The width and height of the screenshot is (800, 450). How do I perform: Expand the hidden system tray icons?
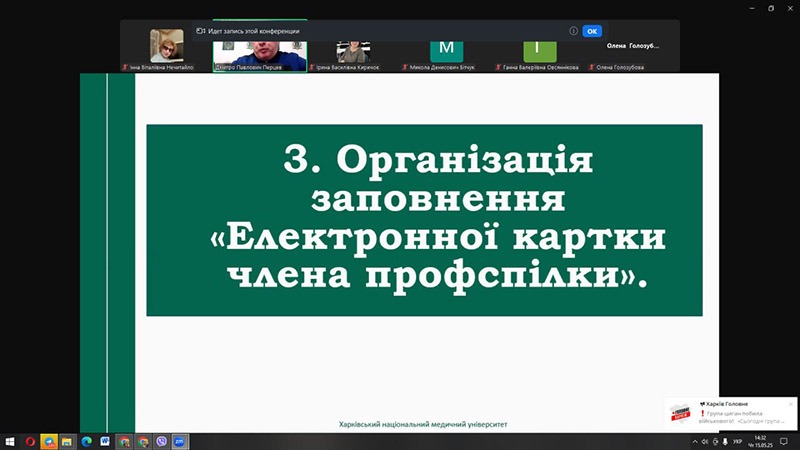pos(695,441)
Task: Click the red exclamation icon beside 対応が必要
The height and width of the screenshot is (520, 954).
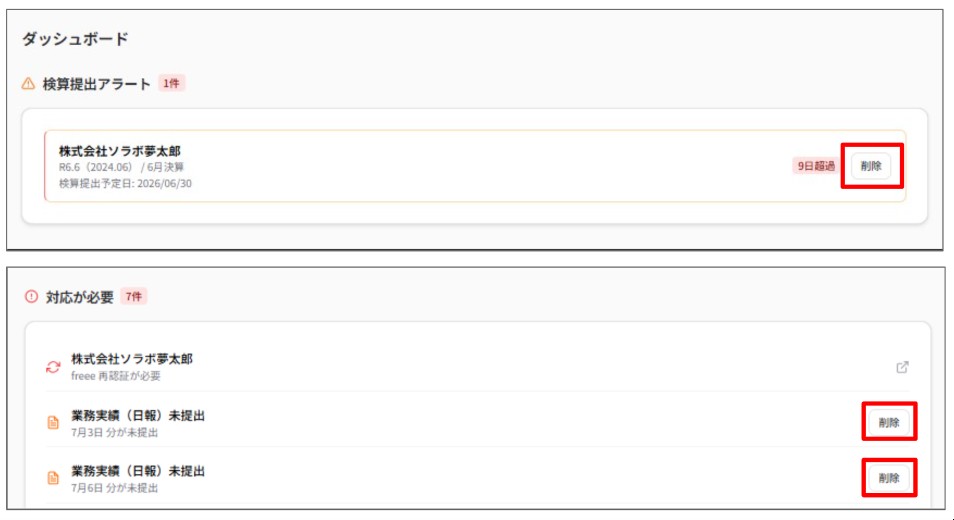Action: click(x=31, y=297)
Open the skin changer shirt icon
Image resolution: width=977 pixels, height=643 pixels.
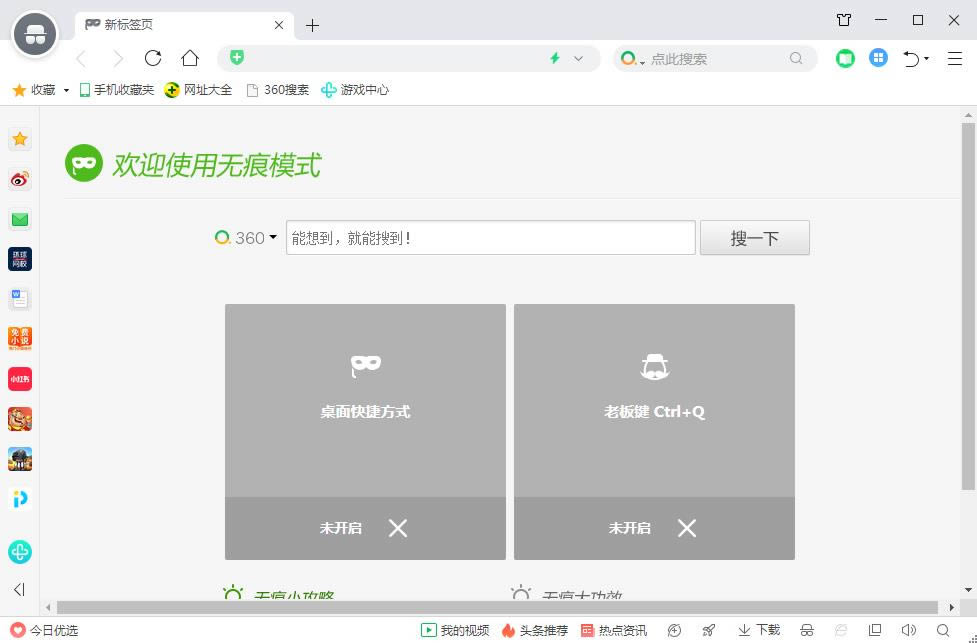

-.-.-

#### [What the task requires]
Reproduce the entries above word for word, starting at the line that contains "Task: Click the" and continuing through the end of the entries. Leave out the pictures.

#### [Written answer]
Task: Click the red exclamation icon beside 対応が必要
The height and width of the screenshot is (520, 954).
Action: click(x=31, y=297)
Open the skin changer shirt icon
Image resolution: width=977 pixels, height=643 pixels.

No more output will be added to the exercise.